У тебя целых три квартиры. Перепиши на моего сына хотя бы одну, а то нечестно — верещала свекровь

— Ты бы хоть одну квартиру на Олега переписала, — голос Тамары Игоревны, елейный и вкрадчивый, просочился в уютную тишину кухни, где пахло свежезаваренным чаем и яблоками.

Марина замерла с чашкой в руке. Она только что вернулась с работы, уставшая, и мечтала лишь о получасе тишины рядом с мужем. Кирилл, казалось, тоже был не в восторге от визита матери, который, как всегда, случился «буквально на минуточку, просто мимо проходила». Эта «минуточка» длилась уже второй час.

— Мам, мы же это обсуждали, — Кирилл нахмурился, отодвигая вазочку с печеньем, к которой свекровь так и не притронулась. Он знал этот её тон. Тон, который предшествовал буре.

— Что «обсуждали»? — Тамара Игоревна выпрямилась на стуле, и её маленькие, зорко следящие за реакцией невестки глаза сузились. — Мы ничего не обсуждали! Я говорю, а вы меня не слышите! У Марины три квартиры. Целых три! А мой младший сын, твой родной брат, с женой и двумя детьми ютится в двушке на окраине. Ипотека эта грабительская. Разве это по-человечески?

Марина поставила чашку на стол. Спокойно, предельно аккуратно, словно боялась, что от резкого движения в ней расплещется не чай, а собственное терпение.

— Тамара Игоревна, две квартиры мне достались от родителей, одна от бабушки. Я их сдаю. Это мой единственный доход, — произнесла она ровным голосом.

— Доход! — фыркнула свекровь, и её тонкие, плотно сжатые губы скривились в усмешке. — Нашла доход! Люди на заводах спину гнут за копейки, а она «доход»! Лежишь себе на диване, денежки капают. Тяжело, наверное? А Олег работает, Света его работает, а денег всё нет! Ты ведь могла бы помочь родне. Мы же семья!

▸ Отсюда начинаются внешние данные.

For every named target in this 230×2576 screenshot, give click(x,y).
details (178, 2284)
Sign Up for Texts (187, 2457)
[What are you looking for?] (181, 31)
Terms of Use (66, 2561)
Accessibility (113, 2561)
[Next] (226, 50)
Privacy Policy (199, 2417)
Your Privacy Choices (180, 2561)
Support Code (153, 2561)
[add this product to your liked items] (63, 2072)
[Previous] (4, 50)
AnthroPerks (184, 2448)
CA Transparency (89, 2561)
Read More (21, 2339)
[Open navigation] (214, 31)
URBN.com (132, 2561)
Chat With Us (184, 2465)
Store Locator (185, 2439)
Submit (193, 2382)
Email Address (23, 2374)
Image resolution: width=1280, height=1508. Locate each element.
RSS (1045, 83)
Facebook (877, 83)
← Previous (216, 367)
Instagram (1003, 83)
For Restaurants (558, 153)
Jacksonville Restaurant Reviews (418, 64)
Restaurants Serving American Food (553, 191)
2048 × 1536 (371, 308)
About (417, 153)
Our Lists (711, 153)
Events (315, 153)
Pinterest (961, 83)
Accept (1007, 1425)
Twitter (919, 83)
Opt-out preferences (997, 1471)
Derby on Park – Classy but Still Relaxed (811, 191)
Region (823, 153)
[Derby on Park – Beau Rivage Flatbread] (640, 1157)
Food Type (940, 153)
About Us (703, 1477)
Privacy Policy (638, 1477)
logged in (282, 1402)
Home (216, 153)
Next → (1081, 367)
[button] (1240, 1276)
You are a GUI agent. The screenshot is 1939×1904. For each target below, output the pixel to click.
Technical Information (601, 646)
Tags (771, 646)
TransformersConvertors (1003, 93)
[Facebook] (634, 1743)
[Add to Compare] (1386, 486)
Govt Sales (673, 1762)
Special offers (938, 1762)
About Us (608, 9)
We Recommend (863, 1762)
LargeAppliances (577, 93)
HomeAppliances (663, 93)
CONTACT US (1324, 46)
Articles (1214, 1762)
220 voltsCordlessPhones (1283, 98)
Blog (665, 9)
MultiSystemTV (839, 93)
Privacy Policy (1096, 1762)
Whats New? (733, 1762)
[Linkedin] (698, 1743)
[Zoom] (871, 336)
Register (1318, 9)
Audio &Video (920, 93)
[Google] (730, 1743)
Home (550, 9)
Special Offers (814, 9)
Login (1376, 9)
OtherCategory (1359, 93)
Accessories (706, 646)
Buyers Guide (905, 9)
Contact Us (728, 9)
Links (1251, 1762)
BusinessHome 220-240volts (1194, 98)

Кирилл встал, подошёл к окну и повернулся к ним спиной. Марина знала этот его жест — он пытался совладать с собой. Он разрывался. Любил мать, любил жену и ненавидел эти моменты, когда его пытались заставить выбирать.

— У тебя ведь муж есть, — не унималась Тамара Игоревна, переключая атаку с финансовой несправедливости на личную жизнь Марины. — Кирилл хорошо зарабатывает, вас обеспечивает. Зачем тебе ещё этот «доход»? Жируете! А там дети растут! Димке скоро в школу, форма, учебники… А Алёнка? Ей для танцев костюмы нужны. Ты представляешь, какие это деньги? Нет, откуда тебе! Своих-то нет.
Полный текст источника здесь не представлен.